Other consumer electronic categories showed "largely flat or declining" interest. (The small rays of sunshine here: basic mobile phones, GPS navigation devices, personal fitness devices, e-book readers.)

Accenture's biggest insight from all this data was that consumers "are less likely to buy single-function electronic products," as opposed to multi-function devices. But after a review of some of the data, I'm not sure that quite does the true lesson justice.

It's not that consumers actively make purchasing decisions based on number of functions. It's that the market is consolidating, and once parity is reached in a particular use case, that single-purpose device begins to decline. (Low-end compact cameras, I'm looking at you.) The exciting thing is that we're seeing a point where consolidation has reached a natural limit. The PC, smartphone, tablet and TV all serve different enough purposes where true consolidation is no longer a good idea for each form. (For example, we want to work on our laptops but play on our tablets. And neither satisfies on-the-go quite like a phone.)

Accenture doesn't say any of this, of course -- the above is me talking. But its analysts reach the same conclusion anyway: "This development amounts to a call to action for electronics manufacturers," it says. "They need to focus squarely on innovative devices with multiple applications."

In other words: innovation will follow consumers' interest. Now that we can acknowledge the four general categories and back it up with data, industry players ought to focus on perfecting them.

Here's a look at some of the ownership data:

  • Smartphones: 26% owned in 2009; 58% owned in 2012.
  • Tablets: 8% owned in 2009; 25% owned in 2012.
  • HDTVs: 45% owned in 2009; 62% owned in 2012.
  • E-readers: 6% owned in 2009; 14% owned in 2012.
  • PCs: 91% owned in 2009; 94% owned in 2012.

But that's just ownership. When it came to purchasing intent moving forward, the four hardware horsemen were miles ahead of the pack -- "a greater separation...than Accenture's research has ever shown," the company says.
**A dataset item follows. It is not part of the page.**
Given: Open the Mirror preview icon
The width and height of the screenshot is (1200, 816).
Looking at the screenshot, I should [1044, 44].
"Over time, mass-market single-function devices will be increasingly at risk," the authors write.

There were other insights. Tablets don't yet command as much attention (in terms of time spent using them) as PCs, phones or TVs, though they were used almost three times as much as e-book readers. And people with Internet-connected TVs seem to use them more for web browsing than streaming services like Netflix, a curious statistic that may change as more services become available.

Furthermore, PCs still dominate most typical use cases -- people use them more to e-mail, search for information, read news, bank, navigate maps and network with people than the other devices, even though phones and tablets are optimized for some of these cases. 
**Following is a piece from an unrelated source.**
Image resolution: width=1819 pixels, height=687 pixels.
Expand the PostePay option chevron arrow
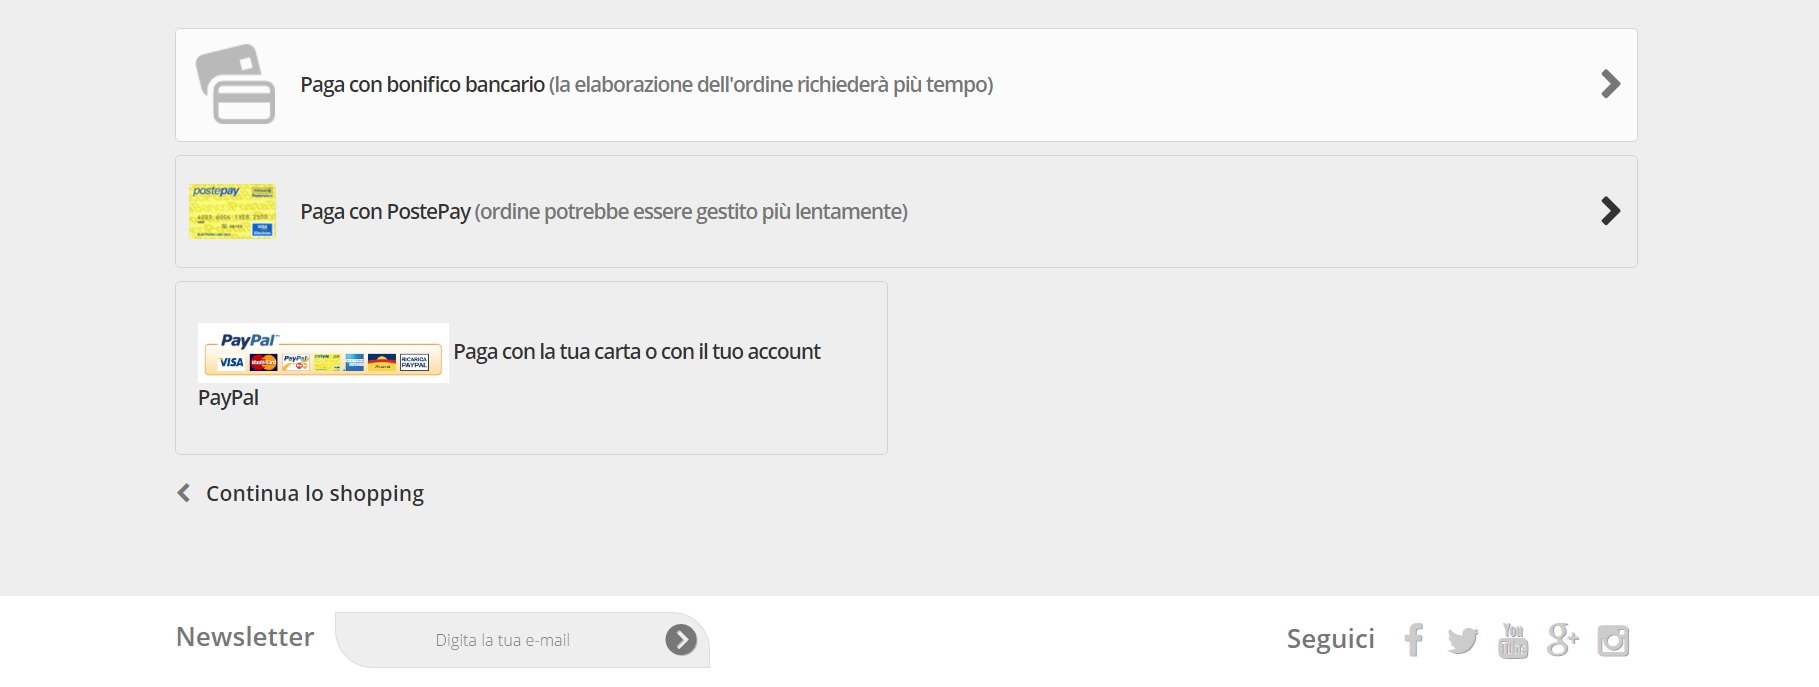[x=1610, y=211]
Finally, despite the myriad benefits of keeping all of these devices on a single, common platform -- an electronics company's dream, from Apple to Samsung, that Accenture calls the "superstack" -- consumers don't seem to care all that much about it. They're very aware of the platforms, but are easily willing to defect when a better product comes along. (This explains all those Microsoft Xbox 360 game consoles in Apple households.) Which makes pursuing the platform everything and nothing at the same time.

But it all comes back to the cloud. These four hardware categories are keeping ahead because they are, in their Internet-connected incarnations, serving distinct but complementary purposes.

"The combination of intense desire for innovation and willingness to experiment with platforms and brands opens up tremendous opportunities for consumer electronics companies to win the hearts and wallets of consumers," Accenture writes. So, you know, don't screw it up, guys.